→ Textauszug:
=====
Christliche Umweltethik im Dialog mit Albert Schweitzer
In Zeiten globaler Herausforderungen wie dem Klimawandel oder der sozialen Ungerechtigkeit stehen viele Menschen vor der Frage: Warum sollten wir Verantwortung übernehmen und uns für die Bewahrung der Schöpfung einsetzen, wenn letztlich doch Gott die Welt erlöst? Diese Spannung zwischen Hoffnung und Fatalismus findet eine tief verwurzelte Antwort in der katholischen Soziallehre. Besonders beeindruckend ist, wie die Ethik von Albert Schweitzer und seine „Ehrfurcht vor dem Leben“ sich mit der christlichen Lehre verzahnt und gemeinsam ein kraftvolles Bild menschlicher Verantwortung in der Welt zeichnet. Darüber hinaus betonen Päpste wie Benedikt XVI. in Spe Salvi und Johannes Paul II. die zentrale Bedeutung von Christus und der Inkarnation für eine tätige Hoffnung im Diesseits.
=====
(Dateneinträge)
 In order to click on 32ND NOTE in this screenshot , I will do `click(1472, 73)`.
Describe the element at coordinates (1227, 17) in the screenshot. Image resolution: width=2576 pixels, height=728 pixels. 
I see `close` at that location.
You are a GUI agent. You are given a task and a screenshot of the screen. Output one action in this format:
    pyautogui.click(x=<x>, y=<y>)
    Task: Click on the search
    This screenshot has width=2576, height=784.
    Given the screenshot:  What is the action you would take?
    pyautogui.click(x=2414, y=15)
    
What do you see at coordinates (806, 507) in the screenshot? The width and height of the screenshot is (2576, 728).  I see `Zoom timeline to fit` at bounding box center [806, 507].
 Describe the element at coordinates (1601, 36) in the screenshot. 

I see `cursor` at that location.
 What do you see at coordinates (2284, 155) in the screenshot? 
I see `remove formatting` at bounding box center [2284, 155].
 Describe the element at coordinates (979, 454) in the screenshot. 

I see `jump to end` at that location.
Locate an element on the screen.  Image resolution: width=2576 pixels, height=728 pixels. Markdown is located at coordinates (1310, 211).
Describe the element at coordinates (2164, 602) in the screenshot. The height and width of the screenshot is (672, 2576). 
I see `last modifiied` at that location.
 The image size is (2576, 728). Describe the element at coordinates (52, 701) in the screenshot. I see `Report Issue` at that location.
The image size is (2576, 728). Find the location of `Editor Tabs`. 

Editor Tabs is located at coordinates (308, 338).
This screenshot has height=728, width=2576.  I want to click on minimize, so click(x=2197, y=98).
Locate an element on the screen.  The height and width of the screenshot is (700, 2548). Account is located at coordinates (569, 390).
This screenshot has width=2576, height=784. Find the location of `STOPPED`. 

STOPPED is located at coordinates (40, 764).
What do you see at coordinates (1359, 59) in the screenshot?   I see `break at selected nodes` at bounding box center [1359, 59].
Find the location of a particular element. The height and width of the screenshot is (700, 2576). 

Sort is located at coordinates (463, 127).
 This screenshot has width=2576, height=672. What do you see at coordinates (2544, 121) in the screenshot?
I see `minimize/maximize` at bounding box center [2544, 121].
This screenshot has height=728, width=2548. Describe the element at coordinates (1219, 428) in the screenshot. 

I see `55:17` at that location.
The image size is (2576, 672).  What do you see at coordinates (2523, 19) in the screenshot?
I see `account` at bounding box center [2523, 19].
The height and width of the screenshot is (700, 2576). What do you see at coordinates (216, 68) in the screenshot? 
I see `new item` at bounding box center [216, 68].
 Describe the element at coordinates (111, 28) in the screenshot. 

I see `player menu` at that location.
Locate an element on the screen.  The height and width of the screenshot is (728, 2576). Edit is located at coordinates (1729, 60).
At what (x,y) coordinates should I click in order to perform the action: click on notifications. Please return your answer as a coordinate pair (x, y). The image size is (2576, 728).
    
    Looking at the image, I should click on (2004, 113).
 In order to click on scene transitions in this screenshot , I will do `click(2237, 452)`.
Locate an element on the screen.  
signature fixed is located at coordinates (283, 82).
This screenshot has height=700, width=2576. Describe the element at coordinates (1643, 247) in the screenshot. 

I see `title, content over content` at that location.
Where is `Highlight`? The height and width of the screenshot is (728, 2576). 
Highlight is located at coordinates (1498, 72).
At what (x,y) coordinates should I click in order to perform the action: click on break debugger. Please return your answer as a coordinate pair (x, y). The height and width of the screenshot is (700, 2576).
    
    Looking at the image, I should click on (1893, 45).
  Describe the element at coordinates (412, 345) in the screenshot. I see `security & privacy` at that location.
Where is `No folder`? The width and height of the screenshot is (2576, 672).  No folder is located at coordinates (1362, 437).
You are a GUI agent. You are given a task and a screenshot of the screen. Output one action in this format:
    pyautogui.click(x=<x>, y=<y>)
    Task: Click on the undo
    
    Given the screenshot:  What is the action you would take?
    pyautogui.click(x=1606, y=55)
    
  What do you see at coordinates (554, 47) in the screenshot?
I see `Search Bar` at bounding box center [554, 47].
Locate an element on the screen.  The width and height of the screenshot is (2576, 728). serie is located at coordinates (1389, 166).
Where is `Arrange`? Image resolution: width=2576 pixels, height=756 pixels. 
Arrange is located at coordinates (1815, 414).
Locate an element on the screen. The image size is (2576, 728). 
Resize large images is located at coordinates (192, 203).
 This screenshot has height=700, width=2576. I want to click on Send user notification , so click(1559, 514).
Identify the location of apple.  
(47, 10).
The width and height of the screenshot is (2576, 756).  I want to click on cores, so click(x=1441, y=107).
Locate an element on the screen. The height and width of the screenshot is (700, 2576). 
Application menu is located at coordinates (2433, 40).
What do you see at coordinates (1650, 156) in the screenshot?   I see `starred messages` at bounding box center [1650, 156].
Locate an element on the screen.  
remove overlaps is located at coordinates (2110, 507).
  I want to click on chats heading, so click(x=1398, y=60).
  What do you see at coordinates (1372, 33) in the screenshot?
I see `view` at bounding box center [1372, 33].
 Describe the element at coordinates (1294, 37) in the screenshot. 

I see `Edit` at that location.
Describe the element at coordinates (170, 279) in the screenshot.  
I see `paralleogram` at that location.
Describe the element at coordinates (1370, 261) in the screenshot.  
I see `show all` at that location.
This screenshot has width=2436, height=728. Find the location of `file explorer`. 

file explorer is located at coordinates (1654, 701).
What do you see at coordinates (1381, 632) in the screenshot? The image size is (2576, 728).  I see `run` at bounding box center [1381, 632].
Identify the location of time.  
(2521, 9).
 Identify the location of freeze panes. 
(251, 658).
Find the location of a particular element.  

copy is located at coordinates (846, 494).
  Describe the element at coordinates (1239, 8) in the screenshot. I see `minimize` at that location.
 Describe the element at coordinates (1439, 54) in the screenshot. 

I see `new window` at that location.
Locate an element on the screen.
=====
→ Aufgabenstellung: Fahre mit dem Text über christliche Umweltethik und Albert Schweitzer nach seinem letzten Satz fort. Die Einträge sind eigenständiges Material und gehören nicht zum Text über christliche Umweltethik.

→ Gelöste Aufgabe:
Ehrfurcht vor dem Leben und die christliche Verantwortung für die Schöpfung
Albert Schweitzer formulierte seine berühmte Ethik der „Ehrfurcht vor dem Leben“ als eine universelle Verpflichtung des Menschen, das Leben in all seinen Formen zu schützen und zu fördern. Er sah das Leben als höchsten Wert, den es zu bewahren gilt, unabhängig von seiner äußeren Erscheinung oder seiner Nützlichkeit für den Menschen. Schweitzer fordert eine moralische Haltung, die das Leiden vermindert und das Leben verteidigt, wo immer es möglich ist.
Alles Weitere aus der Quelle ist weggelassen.